WHAT IS BEING ASKED
All entries below must be reproduced without a single change.

DATA TO EXAMINE
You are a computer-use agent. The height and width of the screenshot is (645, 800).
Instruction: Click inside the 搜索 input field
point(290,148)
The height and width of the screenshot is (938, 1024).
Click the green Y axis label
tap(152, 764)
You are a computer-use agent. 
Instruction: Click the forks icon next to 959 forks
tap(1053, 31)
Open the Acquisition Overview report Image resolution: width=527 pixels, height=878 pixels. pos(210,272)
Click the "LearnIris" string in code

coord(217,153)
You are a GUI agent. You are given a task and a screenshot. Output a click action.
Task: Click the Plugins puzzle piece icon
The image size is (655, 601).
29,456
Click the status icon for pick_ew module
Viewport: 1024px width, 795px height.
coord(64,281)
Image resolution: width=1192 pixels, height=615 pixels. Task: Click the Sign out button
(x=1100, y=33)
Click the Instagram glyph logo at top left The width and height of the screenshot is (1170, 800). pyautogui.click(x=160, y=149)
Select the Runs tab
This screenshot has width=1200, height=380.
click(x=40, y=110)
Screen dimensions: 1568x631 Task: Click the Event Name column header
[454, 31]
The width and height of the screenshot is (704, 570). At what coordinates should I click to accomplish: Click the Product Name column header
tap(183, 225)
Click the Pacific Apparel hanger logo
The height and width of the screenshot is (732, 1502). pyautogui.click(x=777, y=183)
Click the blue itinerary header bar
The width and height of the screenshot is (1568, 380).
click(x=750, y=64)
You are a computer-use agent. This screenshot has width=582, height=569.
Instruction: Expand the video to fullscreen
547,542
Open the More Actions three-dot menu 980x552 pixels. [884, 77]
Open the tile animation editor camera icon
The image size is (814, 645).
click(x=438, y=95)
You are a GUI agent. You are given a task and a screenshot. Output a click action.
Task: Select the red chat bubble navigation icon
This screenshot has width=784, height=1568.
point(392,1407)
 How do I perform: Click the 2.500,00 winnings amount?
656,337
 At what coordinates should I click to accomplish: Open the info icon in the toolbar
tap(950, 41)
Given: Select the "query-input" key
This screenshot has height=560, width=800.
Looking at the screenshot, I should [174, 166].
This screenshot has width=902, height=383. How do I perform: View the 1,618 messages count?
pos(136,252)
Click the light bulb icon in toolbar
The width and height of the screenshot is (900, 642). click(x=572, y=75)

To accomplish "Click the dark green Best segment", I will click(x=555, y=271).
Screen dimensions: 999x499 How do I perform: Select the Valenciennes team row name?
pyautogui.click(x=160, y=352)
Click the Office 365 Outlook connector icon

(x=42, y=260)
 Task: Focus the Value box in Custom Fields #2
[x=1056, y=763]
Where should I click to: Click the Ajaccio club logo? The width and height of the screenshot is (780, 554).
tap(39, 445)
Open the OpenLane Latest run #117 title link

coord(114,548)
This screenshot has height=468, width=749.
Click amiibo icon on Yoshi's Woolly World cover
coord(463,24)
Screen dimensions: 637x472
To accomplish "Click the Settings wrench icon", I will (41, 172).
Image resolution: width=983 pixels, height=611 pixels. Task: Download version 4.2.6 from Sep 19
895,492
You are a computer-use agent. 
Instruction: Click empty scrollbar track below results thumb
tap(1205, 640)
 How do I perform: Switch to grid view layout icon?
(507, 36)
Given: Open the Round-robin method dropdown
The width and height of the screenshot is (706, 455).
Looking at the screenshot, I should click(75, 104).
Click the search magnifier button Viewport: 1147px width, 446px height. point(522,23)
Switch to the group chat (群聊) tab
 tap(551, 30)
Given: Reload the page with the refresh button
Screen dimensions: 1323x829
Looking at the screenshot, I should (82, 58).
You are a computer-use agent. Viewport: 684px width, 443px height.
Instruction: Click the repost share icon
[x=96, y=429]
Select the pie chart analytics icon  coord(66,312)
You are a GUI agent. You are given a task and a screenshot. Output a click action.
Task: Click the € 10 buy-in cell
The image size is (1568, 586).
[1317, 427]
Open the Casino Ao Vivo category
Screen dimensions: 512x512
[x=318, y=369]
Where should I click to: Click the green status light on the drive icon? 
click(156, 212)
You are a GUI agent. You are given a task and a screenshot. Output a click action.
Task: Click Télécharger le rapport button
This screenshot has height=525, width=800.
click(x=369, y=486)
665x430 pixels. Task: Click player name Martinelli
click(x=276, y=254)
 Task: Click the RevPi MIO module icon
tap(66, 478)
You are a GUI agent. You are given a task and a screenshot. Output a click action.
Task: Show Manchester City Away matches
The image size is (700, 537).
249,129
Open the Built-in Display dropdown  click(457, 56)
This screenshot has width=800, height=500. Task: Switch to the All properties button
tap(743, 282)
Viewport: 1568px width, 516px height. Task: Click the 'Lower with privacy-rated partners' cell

RESPONSE TO THIS TASK
You are a computer-use agent. The height and width of the screenshot is (645, 800).
Instruction: Click inside the 搜索 input field
point(290,148)
The height and width of the screenshot is (938, 1024).
Click the green Y axis label
tap(152, 764)
You are a computer-use agent. 
Instruction: Click the forks icon next to 959 forks
tap(1053, 31)
Open the Acquisition Overview report Image resolution: width=527 pixels, height=878 pixels. pos(210,272)
Click the "LearnIris" string in code

coord(217,153)
You are a GUI agent. You are given a task and a screenshot. Output a click action.
Task: Click the Plugins puzzle piece icon
The image size is (655, 601).
29,456
Click the status icon for pick_ew module
Viewport: 1024px width, 795px height.
coord(64,281)
Image resolution: width=1192 pixels, height=615 pixels. Task: Click the Sign out button
(x=1100, y=33)
Click the Instagram glyph logo at top left The width and height of the screenshot is (1170, 800). pyautogui.click(x=160, y=149)
Select the Runs tab
This screenshot has width=1200, height=380.
click(x=40, y=110)
Screen dimensions: 1568x631 Task: Click the Event Name column header
[454, 31]
The width and height of the screenshot is (704, 570). At what coordinates should I click to accomplish: Click the Product Name column header
tap(183, 225)
Click the Pacific Apparel hanger logo
The height and width of the screenshot is (732, 1502). pyautogui.click(x=777, y=183)
Click the blue itinerary header bar
The width and height of the screenshot is (1568, 380).
click(x=750, y=64)
You are a computer-use agent. This screenshot has width=582, height=569.
Instruction: Expand the video to fullscreen
547,542
Open the More Actions three-dot menu 980x552 pixels. [884, 77]
Open the tile animation editor camera icon
The image size is (814, 645).
click(x=438, y=95)
You are a GUI agent. You are given a task and a screenshot. Output a click action.
Task: Select the red chat bubble navigation icon
This screenshot has width=784, height=1568.
point(392,1407)
 How do I perform: Click the 2.500,00 winnings amount?
656,337
 At what coordinates should I click to accomplish: Open the info icon in the toolbar
tap(950, 41)
Given: Select the "query-input" key
This screenshot has height=560, width=800.
Looking at the screenshot, I should [174, 166].
This screenshot has width=902, height=383. How do I perform: View the 1,618 messages count?
pos(136,252)
Click the light bulb icon in toolbar
The width and height of the screenshot is (900, 642). click(x=572, y=75)

To accomplish "Click the dark green Best segment", I will click(x=555, y=271).
Screen dimensions: 999x499 How do I perform: Select the Valenciennes team row name?
pyautogui.click(x=160, y=352)
Click the Office 365 Outlook connector icon

(x=42, y=260)
 Task: Focus the Value box in Custom Fields #2
[x=1056, y=763]
Where should I click to: Click the Ajaccio club logo? The width and height of the screenshot is (780, 554).
tap(39, 445)
Open the OpenLane Latest run #117 title link

coord(114,548)
This screenshot has height=468, width=749.
Click amiibo icon on Yoshi's Woolly World cover
coord(463,24)
Screen dimensions: 637x472
To accomplish "Click the Settings wrench icon", I will (41, 172).
Image resolution: width=983 pixels, height=611 pixels. Task: Download version 4.2.6 from Sep 19
895,492
You are a computer-use agent. 
Instruction: Click empty scrollbar track below results thumb
tap(1205, 640)
 How do I perform: Switch to grid view layout icon?
(507, 36)
Given: Open the Round-robin method dropdown
The width and height of the screenshot is (706, 455).
Looking at the screenshot, I should click(75, 104).
Click the search magnifier button Viewport: 1147px width, 446px height. point(522,23)
Switch to the group chat (群聊) tab
 tap(551, 30)
Given: Reload the page with the refresh button
Screen dimensions: 1323x829
Looking at the screenshot, I should (82, 58).
You are a computer-use agent. Viewport: 684px width, 443px height.
Instruction: Click the repost share icon
[x=96, y=429]
Select the pie chart analytics icon  coord(66,312)
You are a GUI agent. You are given a task and a screenshot. Output a click action.
Task: Click the € 10 buy-in cell
The image size is (1568, 586).
[1317, 427]
Open the Casino Ao Vivo category
Screen dimensions: 512x512
[x=318, y=369]
Where should I click to: Click the green status light on the drive icon? 
click(156, 212)
You are a GUI agent. You are given a task and a screenshot. Output a click action.
Task: Click Télécharger le rapport button
This screenshot has height=525, width=800.
click(x=369, y=486)
665x430 pixels. Task: Click player name Martinelli
click(x=276, y=254)
 Task: Click the RevPi MIO module icon
tap(66, 478)
You are a GUI agent. You are given a task and a screenshot. Output a click action.
Task: Show Manchester City Away matches
The image size is (700, 537).
249,129
Open the Built-in Display dropdown  click(457, 56)
This screenshot has width=800, height=500. Task: Switch to the All properties button
tap(743, 282)
Viewport: 1568px width, 516px height. Task: Click the 'Lower with privacy-rated partners' cell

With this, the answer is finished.